Trustees for the Afghan Fund, a foundation established to manage $3.5 billion in frozen central bank assets, met Monday for the first time in Geneva.
A Swiss government spokesperson confirmed the meeting to Reuters but did not disclose details of the agenda.
The trustees job going forward will however be to decide how and when to disburse the funds to meet the fund’s purpose to “receive, protect, preserve and disburse assets for the benefit of the Afghan people”.
The trustees include Swiss foreign ministry official Alexandra Baumann, US Ambassador to Switzerland Scott Miller, former Afghan central bank chief Anwar Ahady and US academic Shah Mehrabi.
A total of $7 billion of Afghanistan central bank funds were frozen by the United States treasury department last year following the Islamic Emirate of Afghanistan’s takeover.
Two months ago, the United States announced the establishment of the fund and said it was transferring $3.5 billion into the Swiss-based entity.

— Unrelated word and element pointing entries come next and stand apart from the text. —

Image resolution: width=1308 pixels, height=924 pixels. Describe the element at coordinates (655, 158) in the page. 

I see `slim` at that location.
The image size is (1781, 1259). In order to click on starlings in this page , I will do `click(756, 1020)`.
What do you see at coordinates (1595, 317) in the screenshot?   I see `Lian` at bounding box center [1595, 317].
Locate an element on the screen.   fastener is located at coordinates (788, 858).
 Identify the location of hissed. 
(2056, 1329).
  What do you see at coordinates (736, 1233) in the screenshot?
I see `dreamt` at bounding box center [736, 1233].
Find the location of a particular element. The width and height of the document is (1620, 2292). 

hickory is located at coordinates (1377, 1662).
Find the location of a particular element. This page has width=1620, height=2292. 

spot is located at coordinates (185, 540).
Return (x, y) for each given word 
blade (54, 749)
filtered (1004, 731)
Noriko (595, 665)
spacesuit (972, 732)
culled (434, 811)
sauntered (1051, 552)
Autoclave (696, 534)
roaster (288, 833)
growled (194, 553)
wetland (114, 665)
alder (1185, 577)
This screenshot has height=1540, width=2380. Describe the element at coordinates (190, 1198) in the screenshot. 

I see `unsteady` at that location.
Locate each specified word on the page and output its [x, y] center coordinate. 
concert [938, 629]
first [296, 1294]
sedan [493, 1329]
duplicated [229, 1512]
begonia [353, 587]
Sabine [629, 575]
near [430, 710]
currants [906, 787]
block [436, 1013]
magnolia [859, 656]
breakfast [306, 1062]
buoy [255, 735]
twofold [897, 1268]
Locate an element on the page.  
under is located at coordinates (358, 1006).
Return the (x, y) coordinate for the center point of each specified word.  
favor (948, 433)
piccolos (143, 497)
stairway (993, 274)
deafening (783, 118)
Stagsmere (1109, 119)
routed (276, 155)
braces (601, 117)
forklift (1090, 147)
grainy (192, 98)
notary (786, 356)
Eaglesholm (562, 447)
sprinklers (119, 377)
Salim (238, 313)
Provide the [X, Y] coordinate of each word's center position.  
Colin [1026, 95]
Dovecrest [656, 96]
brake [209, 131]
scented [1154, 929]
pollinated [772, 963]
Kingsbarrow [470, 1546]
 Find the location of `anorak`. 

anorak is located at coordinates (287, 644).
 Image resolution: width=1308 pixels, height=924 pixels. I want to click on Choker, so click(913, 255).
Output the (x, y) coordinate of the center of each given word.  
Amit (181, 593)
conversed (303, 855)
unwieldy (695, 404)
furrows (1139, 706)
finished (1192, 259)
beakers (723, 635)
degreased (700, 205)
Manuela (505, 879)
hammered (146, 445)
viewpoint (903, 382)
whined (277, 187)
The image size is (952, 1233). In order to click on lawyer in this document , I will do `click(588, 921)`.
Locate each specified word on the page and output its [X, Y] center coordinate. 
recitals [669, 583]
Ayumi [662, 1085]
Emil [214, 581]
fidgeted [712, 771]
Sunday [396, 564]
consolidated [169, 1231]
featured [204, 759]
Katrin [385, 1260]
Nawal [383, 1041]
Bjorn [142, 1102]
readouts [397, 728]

The creation of the trust fund came after months of talks between US President Joe Biden’s administration, Switzerland, other parties and the Taliban, who have demanded the return of billions of dollars in assets held in the US and elsewhere.
At the time of its establishment, US State Department spokesperson Ned Price said: “This fund will protect and preserve the Afghan central bank reserves while making targeted disbursements to help stabilize Afghanistan’s economy and ultimately support its people and work to alleviate the worst effects of the humanitarian crisis.”
In June, a Taliban government source, speaking on condition of anonymity, told Reuters that while the group did not reject the concept of a trust fund, they opposed third-party control of the fund that would hold and disburse returned reserves.
US officials however said no money would go to Afghanistan’s central bank until it is “free of political interference”.